### Treść zadania
Z fragmentu dokumentu o organizacji Kościoła przepisz bez zmian tekst od „Ci wprowadzili swoją” do „Wtórym Przyjściem Chrystusa.”.
== Fragment dokumentu
Teraźniejsza Prawda nr 215 – 1964 – str. 60

Ci wprowadzili swoją organizację do „Kościoła” obcą i wywrotową dla jego pierwotnej konstytucji, jako Ciała Chrystusowego. Od tego czasu zawsze, wszystkie dodatki organizacyjne były dodawane do pierwotnej konstytucji Kościoła pod pretekstem, że są potrzebne do prowadzenia pracy Kościoła. Nie zapominajmy jednak, że potrzebne one były tylko dla posłannictwa Kościoła nominalnego, który stracił z oczu Boskie posłannictwo prawdziwego Kościoła a ustanowił swoje własne posłannictwo, nie upoważnione na Wiek Ewangelii — nawrócenie świata i panowanie Kościoła przed Wtórym Przyjściem Chrystusa.

      (21) Jedność prawdziwego Kościoła w jednym duchu, jednej nadziei, jednej pracy, jednym Panu, jednej wierze, jednym chrzcie i w jednym Bogu była wystarczająco silna aby umożliwić poszczególnym jednostkom (Dz. 8:1—7) i poszczególnym zborom (Dz.13:1—4) przez reprezentantów wykonywanie posłannictwa Kościoła. Lecz nigdzie w Biblii nie mamy napisane o zbiorze zborów łączących się organizacyjnie przez komitety, wydziały, towarzystwa, korporacje lub w inny sposób do rozsławiania poselstwa Słowa, chociaż indywidualne jednostki i poszczególne pojedyncze zbory jako takie, łożyły na wydatki tych, którzy nauczali Ewangelii, niezależnie od tego, czy byli oni ich przedstawicielami czy też nie (Dz. 13:1—4; Filip. 4:10—18). Prawdą jest, że kombinacja zborów prowadziła organizacyjnie pracę diakońską — zbieranie pieniędzy i rozdawanie pomiędzy potrzebujących świętych (2Kor. 8:16—24). Lecz kombinacja taka, nigdy w Nowym Testamencie; nie prowadziła za pomocą komitetu, wydziału, towarzystwa, korporacji, lub w inny sposób żadnej pracy organizacyjnej mającej na celu szerzenie Słowa. Dlatego wnosimy, że taka metoda działania jest niezgodna z organizacją Kościoła, chociaż zgodnie z tym co powiedziano powyżej, nadaje się do pracy diakońskiej w Kościele. Na konwencji w Asbury Park, przeoczając fakt, że 2Kor. 8:16-24 stosuje się tylko do pracy diakońskiej, myśleliśmy i mówiliśmy, że ustęp ten zezwala na komitet zarządzający służbę dla ogólnego Kościoła w pracy pielgrzymskiej, periodycznej i konwencyjnej. Pragniemy niniejszym odwołać te słowa, ponieważ ani Pismo Św. ani historia prawdziwego Kościoła nie dają upoważnienia podobnemu twierdzeniu.
====
== Blok danych
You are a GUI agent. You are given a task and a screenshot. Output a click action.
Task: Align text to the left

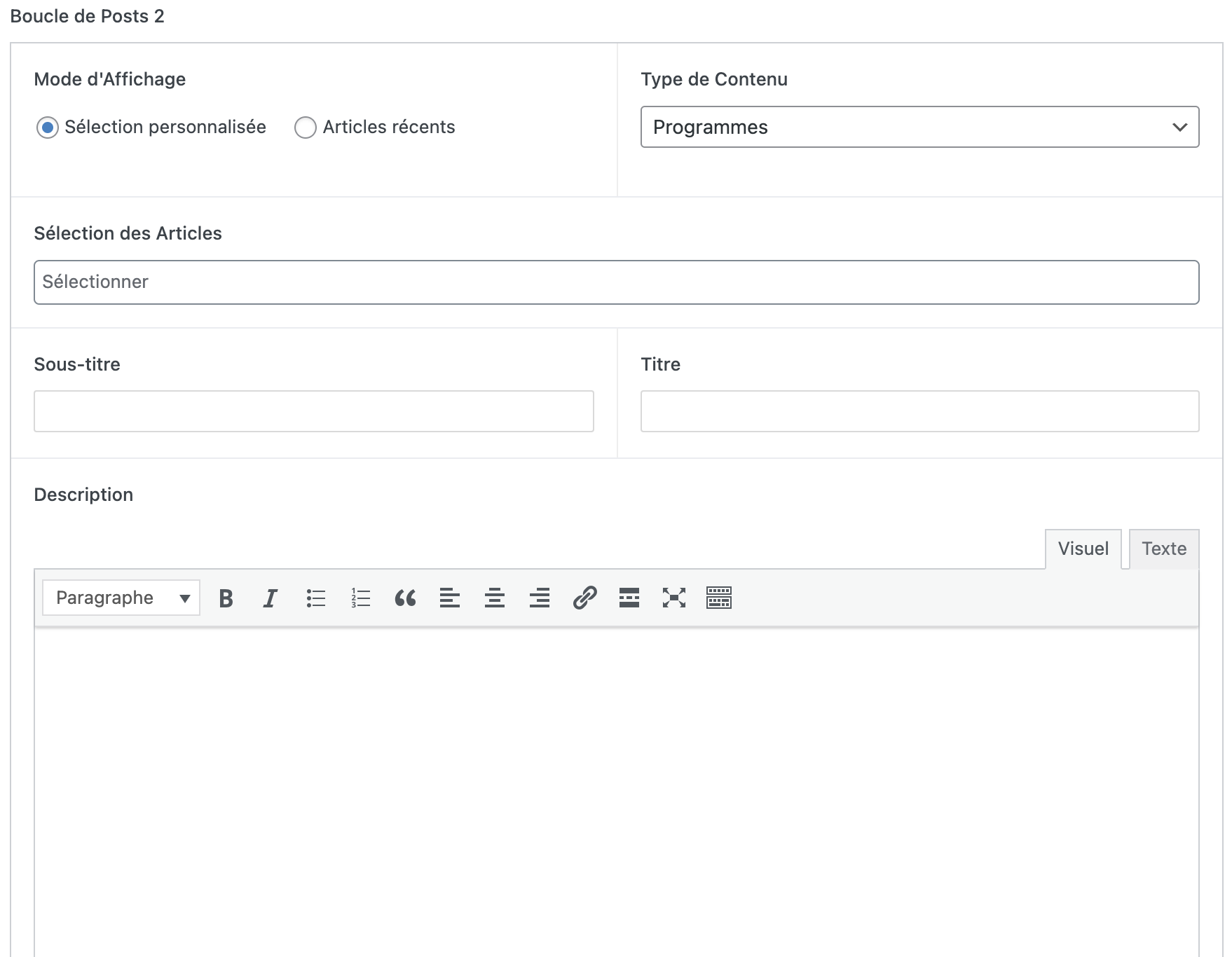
====
### Oczekiwana odpowiedź
Ci wprowadzili swoją organizację do „Kościoła” obcą i wywrotową dla jego pierwotnej konstytucji, jako Ciała Chrystusowego. Od tego czasu zawsze, wszystkie dodatki organizacyjne były dodawane do pierwotnej konstytucji Kościoła pod pretekstem, że są potrzebne do prowadzenia pracy Kościoła. Nie zapominajmy jednak, że potrzebne one były tylko dla posłannictwa Kościoła nominalnego, który stracił z oczu Boskie posłannictwo prawdziwego Kościoła a ustanowił swoje własne posłannictwo, nie upoważnione na Wiek Ewangelii — nawrócenie świata i panowanie Kościoła przed Wtórym Przyjściem Chrystusa.